→ **TASK DETAILS**
Write each entry down again precisely, skipping nothing.
--- SOURCE INFORMATION Enclosed Below ---
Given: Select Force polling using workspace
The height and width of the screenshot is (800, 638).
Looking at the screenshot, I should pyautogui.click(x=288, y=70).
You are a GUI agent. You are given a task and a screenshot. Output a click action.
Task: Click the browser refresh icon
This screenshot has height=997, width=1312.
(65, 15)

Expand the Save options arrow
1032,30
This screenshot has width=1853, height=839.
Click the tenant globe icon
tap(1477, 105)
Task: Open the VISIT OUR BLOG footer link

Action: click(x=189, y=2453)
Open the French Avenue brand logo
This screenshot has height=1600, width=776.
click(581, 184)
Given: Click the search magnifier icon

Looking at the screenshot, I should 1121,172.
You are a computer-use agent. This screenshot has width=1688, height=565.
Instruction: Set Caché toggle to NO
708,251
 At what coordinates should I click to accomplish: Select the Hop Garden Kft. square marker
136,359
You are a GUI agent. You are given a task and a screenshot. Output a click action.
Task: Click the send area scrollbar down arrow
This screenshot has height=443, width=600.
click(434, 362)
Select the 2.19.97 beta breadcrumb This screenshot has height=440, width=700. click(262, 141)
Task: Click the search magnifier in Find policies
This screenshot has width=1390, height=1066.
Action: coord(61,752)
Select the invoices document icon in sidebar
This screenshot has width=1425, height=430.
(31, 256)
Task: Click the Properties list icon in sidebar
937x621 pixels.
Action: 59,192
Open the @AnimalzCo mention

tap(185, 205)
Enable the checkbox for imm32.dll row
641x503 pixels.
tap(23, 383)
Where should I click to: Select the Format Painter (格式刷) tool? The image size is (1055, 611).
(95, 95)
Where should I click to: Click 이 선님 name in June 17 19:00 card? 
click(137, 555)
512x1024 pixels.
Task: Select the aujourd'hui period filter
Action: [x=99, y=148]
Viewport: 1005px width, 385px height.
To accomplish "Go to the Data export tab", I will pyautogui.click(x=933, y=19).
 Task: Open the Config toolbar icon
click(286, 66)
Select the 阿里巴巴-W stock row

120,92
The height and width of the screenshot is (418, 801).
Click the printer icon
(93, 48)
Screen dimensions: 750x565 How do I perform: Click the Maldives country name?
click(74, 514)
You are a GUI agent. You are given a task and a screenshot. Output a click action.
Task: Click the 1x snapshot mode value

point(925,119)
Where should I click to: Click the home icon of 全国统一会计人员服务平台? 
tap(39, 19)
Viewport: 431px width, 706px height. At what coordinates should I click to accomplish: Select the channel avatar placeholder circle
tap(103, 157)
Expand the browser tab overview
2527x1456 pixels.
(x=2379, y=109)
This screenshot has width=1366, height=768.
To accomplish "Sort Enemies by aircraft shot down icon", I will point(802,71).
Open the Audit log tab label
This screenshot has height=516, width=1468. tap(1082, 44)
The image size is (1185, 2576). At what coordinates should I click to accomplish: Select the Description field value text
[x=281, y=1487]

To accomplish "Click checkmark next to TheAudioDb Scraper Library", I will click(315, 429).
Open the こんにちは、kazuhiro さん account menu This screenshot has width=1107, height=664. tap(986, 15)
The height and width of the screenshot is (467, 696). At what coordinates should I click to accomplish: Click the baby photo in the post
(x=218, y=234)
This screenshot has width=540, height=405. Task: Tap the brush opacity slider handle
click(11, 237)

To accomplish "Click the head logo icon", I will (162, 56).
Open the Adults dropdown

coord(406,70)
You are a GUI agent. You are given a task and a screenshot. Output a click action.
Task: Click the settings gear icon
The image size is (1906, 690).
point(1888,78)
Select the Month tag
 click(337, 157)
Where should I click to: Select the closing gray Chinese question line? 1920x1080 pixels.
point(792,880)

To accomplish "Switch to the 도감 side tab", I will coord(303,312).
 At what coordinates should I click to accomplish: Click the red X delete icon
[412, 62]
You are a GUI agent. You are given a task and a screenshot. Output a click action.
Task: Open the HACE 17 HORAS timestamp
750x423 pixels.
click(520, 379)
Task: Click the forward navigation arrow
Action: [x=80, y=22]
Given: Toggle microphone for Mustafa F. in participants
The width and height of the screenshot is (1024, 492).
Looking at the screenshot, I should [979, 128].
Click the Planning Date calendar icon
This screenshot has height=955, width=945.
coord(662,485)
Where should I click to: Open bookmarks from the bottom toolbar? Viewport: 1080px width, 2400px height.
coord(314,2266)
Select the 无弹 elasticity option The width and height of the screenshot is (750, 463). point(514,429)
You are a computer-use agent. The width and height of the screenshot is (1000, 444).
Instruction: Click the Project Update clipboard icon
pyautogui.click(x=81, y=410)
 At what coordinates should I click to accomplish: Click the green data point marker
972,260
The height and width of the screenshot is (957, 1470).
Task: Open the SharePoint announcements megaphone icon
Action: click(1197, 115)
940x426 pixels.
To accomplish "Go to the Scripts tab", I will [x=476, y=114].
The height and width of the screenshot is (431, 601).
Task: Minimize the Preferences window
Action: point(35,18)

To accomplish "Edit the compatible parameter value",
--- End of Enclosed SOURCE INFORMATION ---
→ **YOUR RESPONSE**
Given: Select Force polling using workspace
The height and width of the screenshot is (800, 638).
Looking at the screenshot, I should pyautogui.click(x=288, y=70).
You are a GUI agent. You are given a task and a screenshot. Output a click action.
Task: Click the browser refresh icon
This screenshot has height=997, width=1312.
(65, 15)

Expand the Save options arrow
1032,30
This screenshot has width=1853, height=839.
Click the tenant globe icon
tap(1477, 105)
Task: Open the VISIT OUR BLOG footer link

Action: click(x=189, y=2453)
Open the French Avenue brand logo
This screenshot has height=1600, width=776.
click(581, 184)
Given: Click the search magnifier icon

Looking at the screenshot, I should 1121,172.
You are a computer-use agent. This screenshot has width=1688, height=565.
Instruction: Set Caché toggle to NO
708,251
 At what coordinates should I click to accomplish: Select the Hop Garden Kft. square marker
136,359
You are a GUI agent. You are given a task and a screenshot. Output a click action.
Task: Click the send area scrollbar down arrow
This screenshot has height=443, width=600.
click(434, 362)
Select the 2.19.97 beta breadcrumb This screenshot has height=440, width=700. click(262, 141)
Task: Click the search magnifier in Find policies
This screenshot has width=1390, height=1066.
Action: coord(61,752)
Select the invoices document icon in sidebar
This screenshot has width=1425, height=430.
(31, 256)
Task: Click the Properties list icon in sidebar
937x621 pixels.
Action: 59,192
Open the @AnimalzCo mention

tap(185, 205)
Enable the checkbox for imm32.dll row
641x503 pixels.
tap(23, 383)
Where should I click to: Select the Format Painter (格式刷) tool? The image size is (1055, 611).
(95, 95)
Where should I click to: Click 이 선님 name in June 17 19:00 card? 
click(137, 555)
512x1024 pixels.
Task: Select the aujourd'hui period filter
Action: [x=99, y=148]
Viewport: 1005px width, 385px height.
To accomplish "Go to the Data export tab", I will pyautogui.click(x=933, y=19).
 Task: Open the Config toolbar icon
click(286, 66)
Select the 阿里巴巴-W stock row

120,92
The height and width of the screenshot is (418, 801).
Click the printer icon
(93, 48)
Screen dimensions: 750x565 How do I perform: Click the Maldives country name?
click(74, 514)
You are a GUI agent. You are given a task and a screenshot. Output a click action.
Task: Click the 1x snapshot mode value

point(925,119)
Where should I click to: Click the home icon of 全国统一会计人员服务平台? 
tap(39, 19)
Viewport: 431px width, 706px height. At what coordinates should I click to accomplish: Select the channel avatar placeholder circle
tap(103, 157)
Expand the browser tab overview
2527x1456 pixels.
(x=2379, y=109)
This screenshot has width=1366, height=768.
To accomplish "Sort Enemies by aircraft shot down icon", I will point(802,71).
Open the Audit log tab label
This screenshot has height=516, width=1468. tap(1082, 44)
The image size is (1185, 2576). At what coordinates should I click to accomplish: Select the Description field value text
[x=281, y=1487]

To accomplish "Click checkmark next to TheAudioDb Scraper Library", I will click(315, 429).
Open the こんにちは、kazuhiro さん account menu This screenshot has width=1107, height=664. tap(986, 15)
The height and width of the screenshot is (467, 696). At what coordinates should I click to accomplish: Click the baby photo in the post
(x=218, y=234)
This screenshot has width=540, height=405. Task: Tap the brush opacity slider handle
click(11, 237)

To accomplish "Click the head logo icon", I will (162, 56).
Open the Adults dropdown

coord(406,70)
You are a GUI agent. You are given a task and a screenshot. Output a click action.
Task: Click the settings gear icon
The image size is (1906, 690).
point(1888,78)
Select the Month tag
 click(337, 157)
Where should I click to: Select the closing gray Chinese question line? 1920x1080 pixels.
point(792,880)

To accomplish "Switch to the 도감 side tab", I will coord(303,312).
 At what coordinates should I click to accomplish: Click the red X delete icon
[412, 62]
You are a GUI agent. You are given a task and a screenshot. Output a click action.
Task: Open the HACE 17 HORAS timestamp
750x423 pixels.
click(520, 379)
Task: Click the forward navigation arrow
Action: [x=80, y=22]
Given: Toggle microphone for Mustafa F. in participants
The width and height of the screenshot is (1024, 492).
Looking at the screenshot, I should [979, 128].
Click the Planning Date calendar icon
This screenshot has height=955, width=945.
coord(662,485)
Where should I click to: Open bookmarks from the bottom toolbar? Viewport: 1080px width, 2400px height.
coord(314,2266)
Select the 无弹 elasticity option The width and height of the screenshot is (750, 463). point(514,429)
You are a computer-use agent. The width and height of the screenshot is (1000, 444).
Instruction: Click the Project Update clipboard icon
pyautogui.click(x=81, y=410)
 At what coordinates should I click to accomplish: Click the green data point marker
972,260
The height and width of the screenshot is (957, 1470).
Task: Open the SharePoint announcements megaphone icon
Action: click(1197, 115)
940x426 pixels.
To accomplish "Go to the Scripts tab", I will [x=476, y=114].
The height and width of the screenshot is (431, 601).
Task: Minimize the Preferences window
Action: point(35,18)

To accomplish "Edit the compatible parameter value",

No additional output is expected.